Grundlage der Berechnung
Die Berechnung der Lohnsteuer basiert auf dem Bruttoeinkommen des Auszubildenden. Dabei werden verschiedene Freibeträge wie der Grundfreibetrag und die Werbungskostenpauschale berücksichtigt. Nur das über den Freibeträgen liegende Einkommen wird mit dem jeweiligen Steuersatz besteuert.
Berücksichtigung der Steuerklasse
Die Steuerklasse des Auszubildenden beeinflusst maßgeblich die Höhe der Lohnsteuer. In Deutschland gibt es sechs Steuerklassen, wobei Auszubildende in der Regel in Steuerklasse I eingestuft werden. Diese Steuerklasse gilt für unverheiratete Personen ohne Kinder und bietet moderate Steuerabzüge.
Freibeträge bei der Berechnung
Folgende Freibeträge werden bei der Lohnsteuerberechnung automatisch berücksichtigt:
- Grundfreibetrag: 10.908 € jährlich, bis zu dem keine Lohnsteuer anfällt
- Werbungskostenpauschale: 1.230 € jährlich
- Sonderausgabenpauschale: 36 € jährlich
Falls die tatsächlichen Werbungskosten des Auszubildenden höher sind als die Pauschale, können diese im Rahmen einer Steuererklärung geltend gemacht werden.
Schritte der Lohnsteuerberechnung
- Ermittlung des jährlichen Bruttoeinkommens des Auszubildenden
- Abzug der Freibeträge (Grundfreibetrag, Werbungskostenpauschale, Sonderausgabenpauschale)
- Berechnung des zu versteuernden Einkommens
- Anwendung des geltenden Steuersatzes gemäß Einkommensteuertabelle
- Ermittlung der Lohnsteuer sowie ggf. Kirchensteuer und Solidaritätszuschlag
Beispielrechnung
Ein Auszubildender erhält eine jährliche Bruttovergütung von 12.000 €. Die Berechnung der Lohnsteuer erfolgt wie folgt:
- Jahreseinkommen: 12.000 €
- Grundfreibetrag: 10.908 €
- Zu versteuerndes Einkommen: 12.000 € – 10.908 € = 1.092 €
- Steuersatz gemäß Einkommensteuertabelle: ca. 14 %
- Lohnsteuer: 1.092 € × 14 % = 152,88 € jährlich
Die monatliche Lohnsteuer beträgt in diesem Fall 12,74 €.
Zusätzliche Abzüge
Neben der Lohnsteuer können folgende Abzüge anfallen:
- Kirchensteuer: 8 % oder 9 % der Lohnsteuer, je nach Bundesland
- Solidaritätszuschlag: 5,5 % der Lohnsteuer, sofern der Freibetrag überschritten wird
Die zusätzlichen Abzüge werden ebenfalls vom Arbeitgeber berechnet und einbehalten.
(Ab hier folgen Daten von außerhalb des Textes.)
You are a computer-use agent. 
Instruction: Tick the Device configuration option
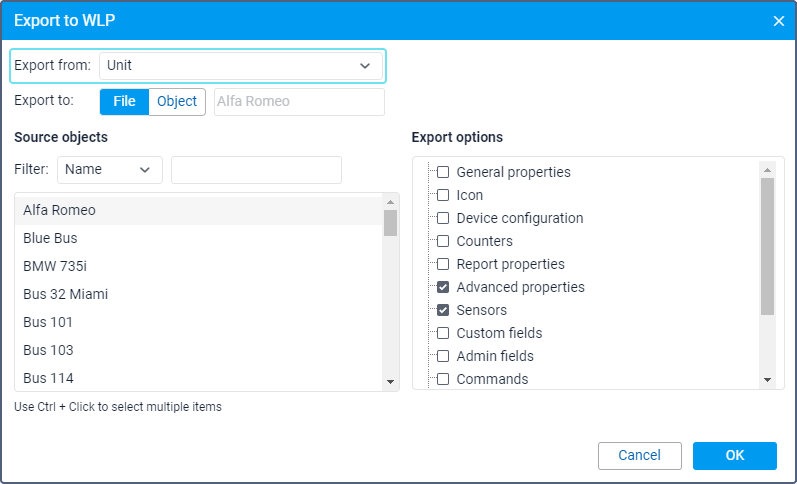pyautogui.click(x=443, y=218)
Wichtige Hinweise zur Lohnsteuerberechnung
Die Lohnsteuer wird monatlich vom Arbeitgeber einbehalten und an das Finanzamt abgeführt. Auszubildende sollten ihre Lohnabrechnungen regelmäßig prüfen, um sicherzustellen, dass die Abzüge korrekt berechnet wurden. Bei Unklarheiten bietet das Finanzamt oder ein Steuerberater Unterstützung. Falls im Laufe des Jahres zu viel Lohnsteuer gezahlt wurde, kann eine Rückerstattung durch die Abgabe einer Steuererklärung erfolgen.